◆ EXTRACT
□ □ □
The vivid colors and designs animals use to interact with their environments have awed and inspired since before people learned to draw on the cave wall.
But how different creatures in the animal kingdom — from colorful birds and reef fish to butterflies and snakes — make and deploy their artful designs is one of nature's deepest secrets. Now, however, a team of researchers from the Howard Hughes Medical Institute at the University of Wisconsin-Madison has exposed the fine details of how animals make new body ornamentation from scratch. The work, the result of years-long and laborious experimentation, is published today (April 7) in the journal Nature.
"How do you generate complex patterns? This is a question that has interested biologists for a really long time," says Sean Carroll, a UW-Madison molecular biologist and the senior author of the Nature report. "In this case, we at first had no clue. But now we think we've figured out all the key ingredients and we believe they are generally applicable (to many animals)."
The new study is important because it is the first to provide concrete evidence for a long-hypothesized system for generating animal color patterns, be they stripes, spots or any of the myriad designs animals use to camouflage themselves or find a mate. In particular, the Wisconsin group is the first to identify a color-inducing morphogen, a diffusible protein that tells certain cells to make pigment.
To ferret out the secret of animal ornamentation, Carroll and his UW-Madison colleagues, Thomas Werner and Shigeyuki Koshikawa, and Thomas Williams, now at the University of Dayton, pried loose the molecular details and evolutionary history of how a species of North American fruit fly, Drosophila guttifera, generates a complex pattern of 16 wing spots.
□ □ □
◆ EXERCISE
Can you copy the passage on animal color patterns word for word, from "The new study" to "16 wing spots."?

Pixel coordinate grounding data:
□ □ □
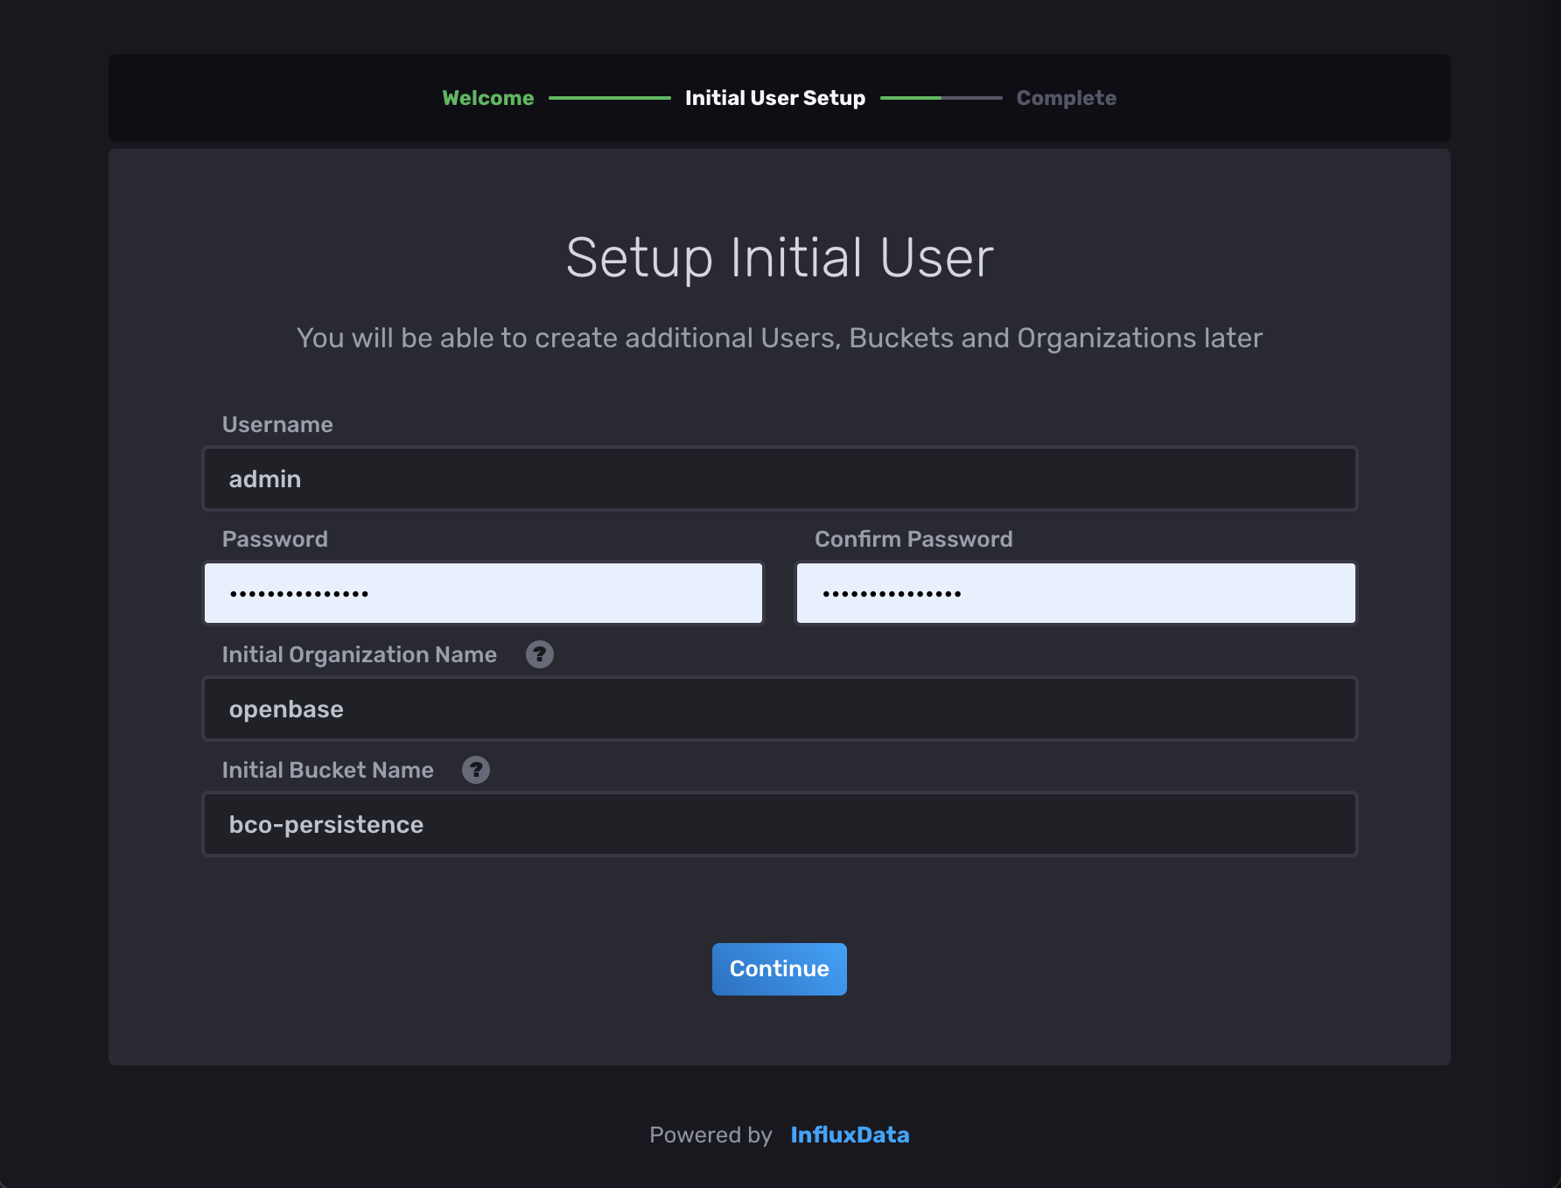Go to the Complete step in the wizard
The width and height of the screenshot is (1561, 1188).
point(1066,98)
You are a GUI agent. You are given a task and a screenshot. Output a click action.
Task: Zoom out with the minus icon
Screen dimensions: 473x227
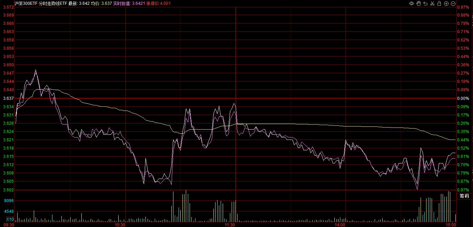click(x=453, y=3)
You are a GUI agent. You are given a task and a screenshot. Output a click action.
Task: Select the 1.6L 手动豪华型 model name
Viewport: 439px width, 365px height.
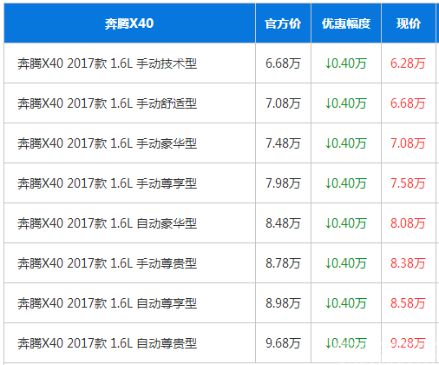pyautogui.click(x=108, y=143)
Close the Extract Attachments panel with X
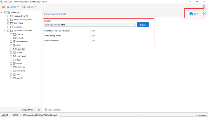This screenshot has width=208, height=117. [204, 14]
□ □ □
◆ EXERCISE OUTPUT
The new study is important because it is the first to provide concrete evidence for a long-hypothesized system for generating animal color patterns, be they stripes, spots or any of the myriad designs animals use to camouflage themselves or find a mate. In particular, the Wisconsin group is the first to identify a color-inducing morphogen, a diffusible protein that tells certain cells to make pigment.
To ferret out the secret of animal ornamentation, Carroll and his UW-Madison colleagues, Thomas Werner and Shigeyuki Koshikawa, and Thomas Williams, now at the University of Dayton, pried loose the molecular details and evolutionary history of how a species of North American fruit fly, Drosophila guttifera, generates a complex pattern of 16 wing spots.